The sessions of the Lovers of Russian Literature continued to be held in Ksenia Nikolayevna’s room, but Victor Yulievich and Katya now lived in an apartment that belonged to one of Katya’s relatives. He had moved to the Russian north, having gotten a better job, and offered them the use of the apartment, in a residence for railroad workers, with windows facing onto the rail yards. They began their new life together against the background of an unceasing twenty-four-hour refrain: train departing, train arriving …

THE LAST BALL

These were Victor Yulievich’s best years: a meaningful job, the adoration of his students, and a happy marriage—at least for now. He even earned a little extra on the side—two evenings a week, he gave private lessons.

He worked very hard, but the LORLs still gathered at his home on Wednesdays. The graduating class of ’57 was his favorite—he had been their class adviser since the sixth grade, knew all their mamas and papas, grannies and grandpas, and siblings. The fifteen-year age gap became less and less palpable. The boys were growing into young men, and the marriage of their teacher to one of their classmates made the gap in their ages still less significant.

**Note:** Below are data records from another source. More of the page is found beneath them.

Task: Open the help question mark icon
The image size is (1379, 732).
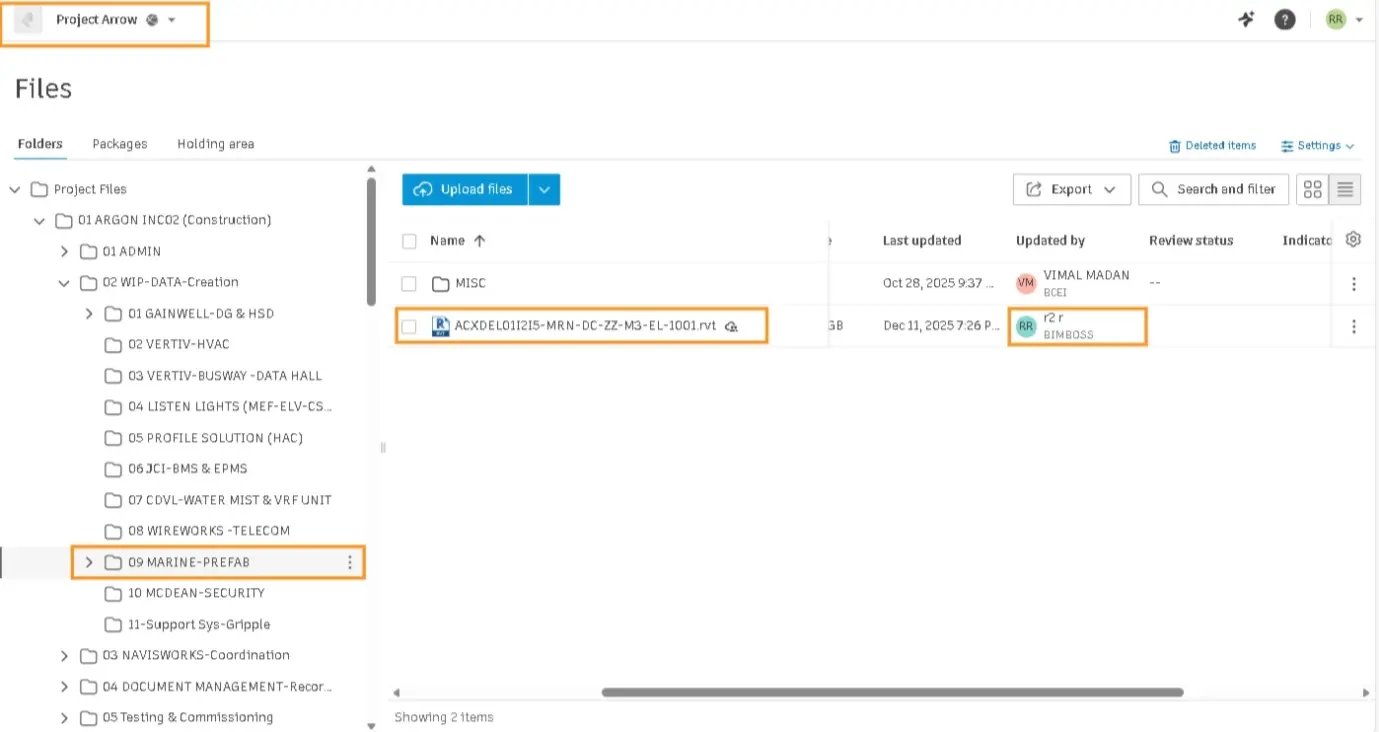Action: [1285, 20]
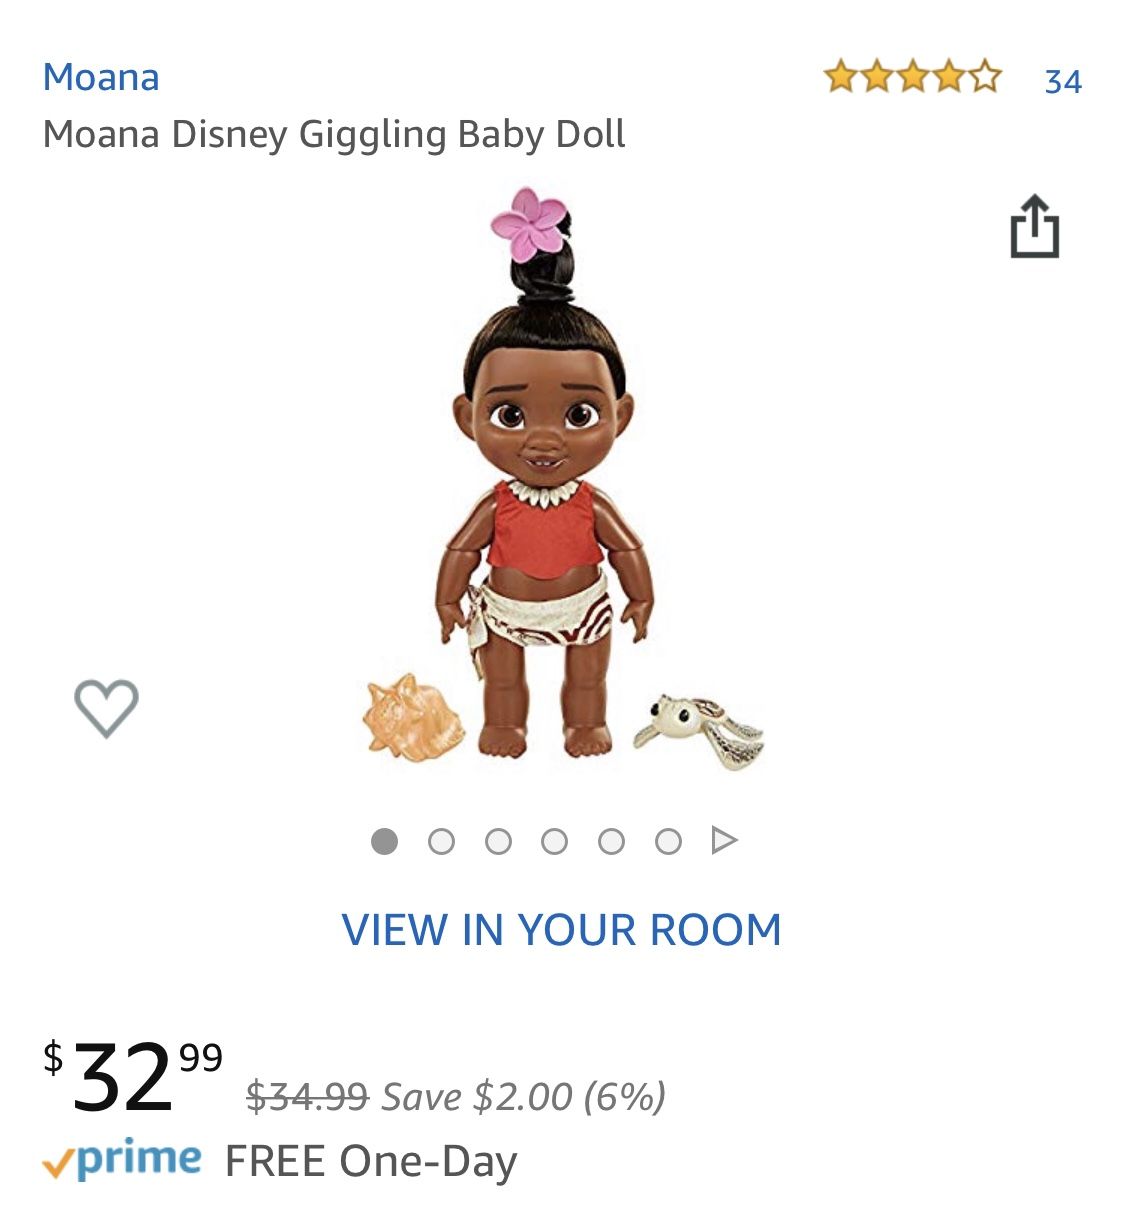Click the $32.99 price
Image resolution: width=1125 pixels, height=1228 pixels.
point(132,1076)
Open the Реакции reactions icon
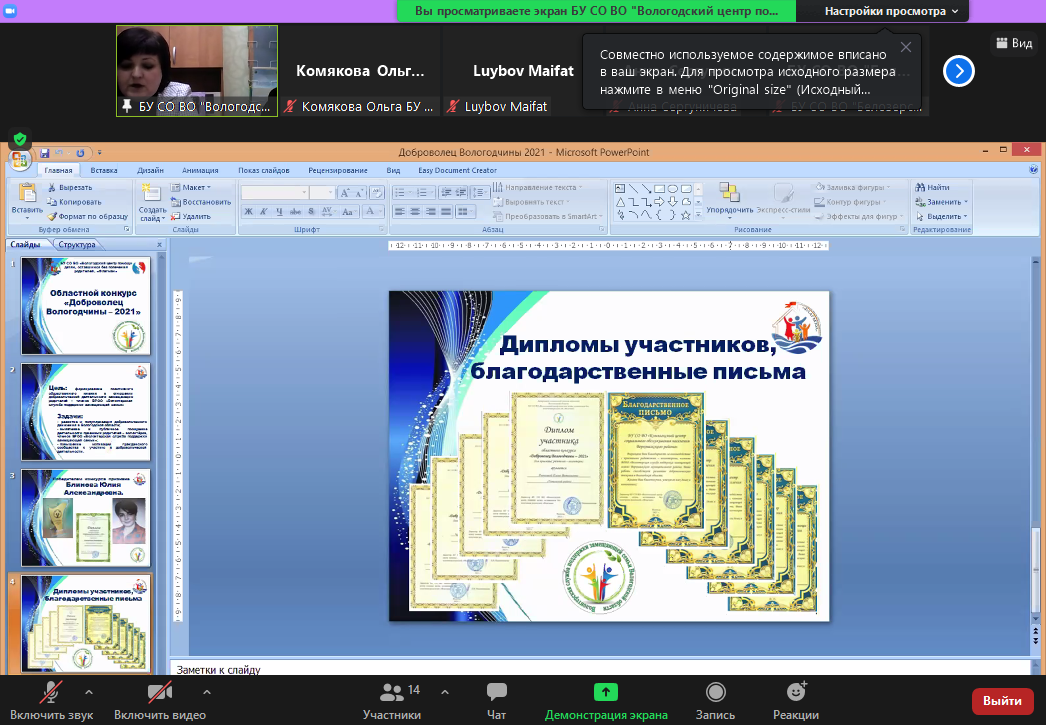Viewport: 1046px width, 725px height. [796, 692]
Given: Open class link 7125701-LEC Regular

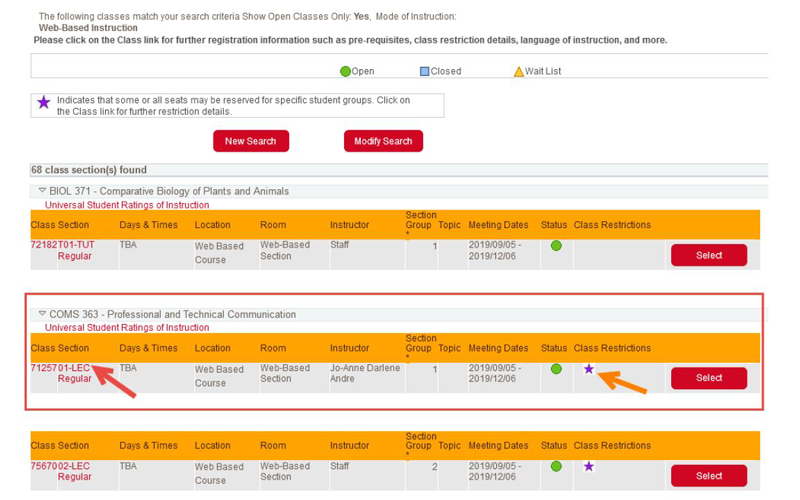Looking at the screenshot, I should [x=61, y=369].
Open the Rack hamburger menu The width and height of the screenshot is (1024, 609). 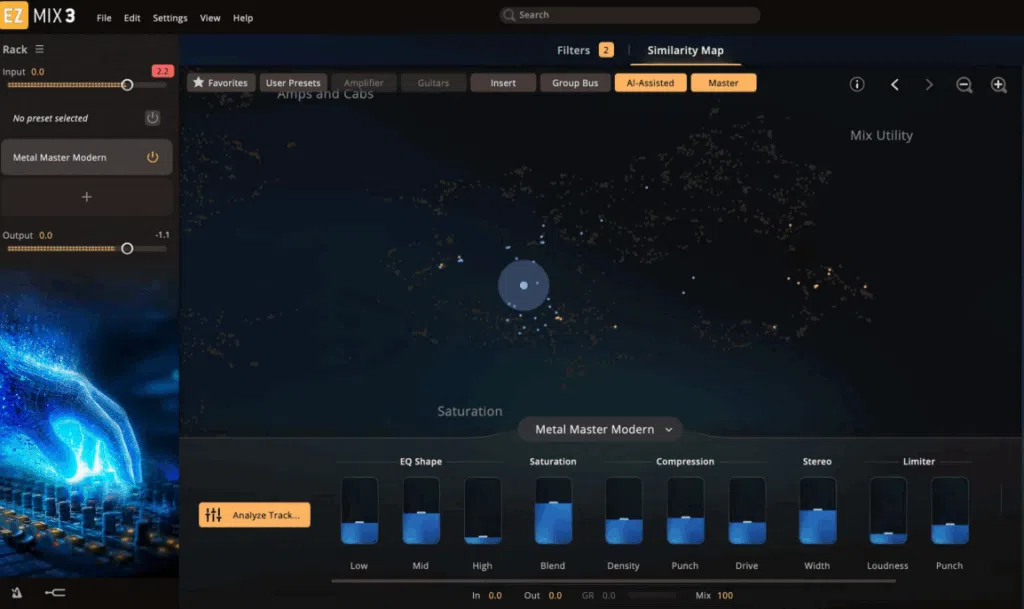click(40, 49)
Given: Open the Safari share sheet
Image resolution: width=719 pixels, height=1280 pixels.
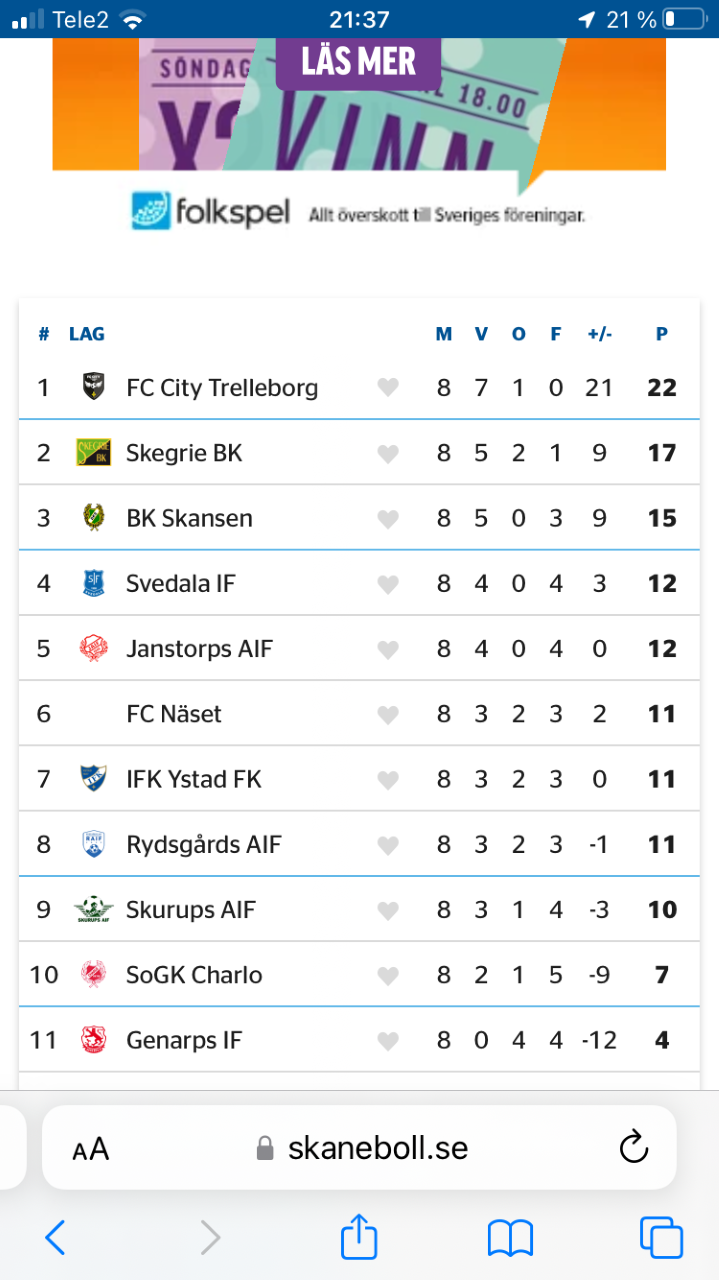Looking at the screenshot, I should click(359, 1238).
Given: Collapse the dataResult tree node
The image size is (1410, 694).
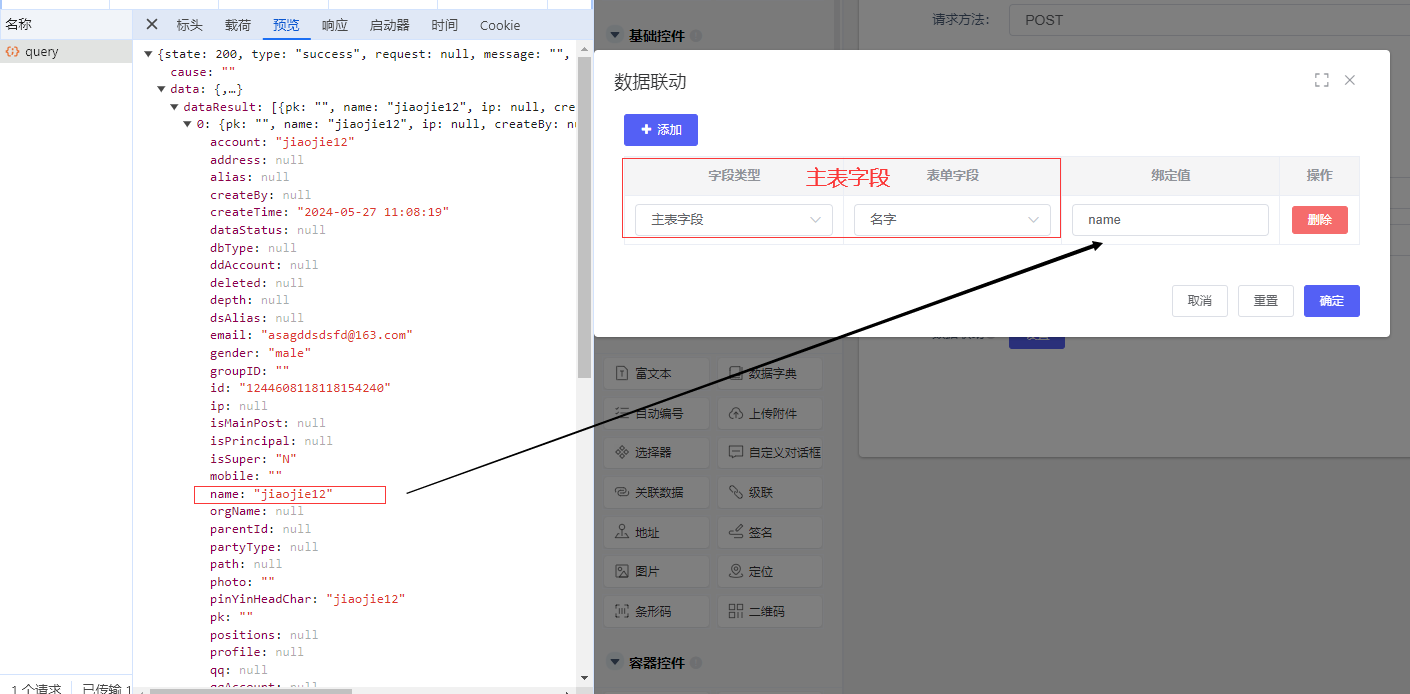Looking at the screenshot, I should click(175, 107).
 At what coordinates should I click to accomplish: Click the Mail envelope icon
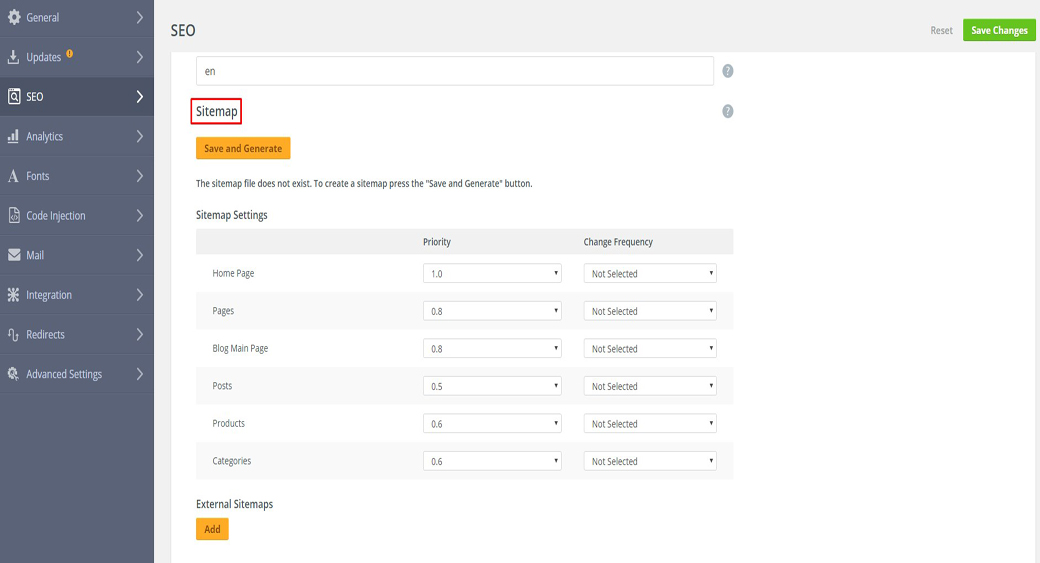(x=14, y=255)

At the end of 1956 they announced the birth of a daughter. On December 1, in her eighth month of pregnancy, Katya had given birth to a fine four-and-a-half-pound girl. They named her Ksenia, after her grandmother. But even this diplomatic gesture could not soothe the hurt Ksenia Nikolayevna had suffered after her son’s marriage. She couldn’t bear the thought that another woman would make Vika his breakfast, talk with him in the evenings, wait for him after school, and wake him up in the morning. Moreover, she felt a particular antagonism toward Katya—relations between a mother-in-law and her son’s wife are a chemical reaction in the blood. She believed that the underage girl had seduced him, perverted him, lured him with her wiles. In short, she had roped him into marriage.

Victor Yulievich’s colleagues at school took a different view of the matter. The teachers’ lounge was rife with backbiting rumors and gossip, which were especially ruthless and damning among the female teachers. When the little girl was born, the entire teaching staff experienced a thrill of malicious pleasure. Vera Lvovna, the mathematics teacher, counted off the months on her fingers, incontestably demonstrating that Zueva would have had to conceive in the third quarter of the school year to give birth in December.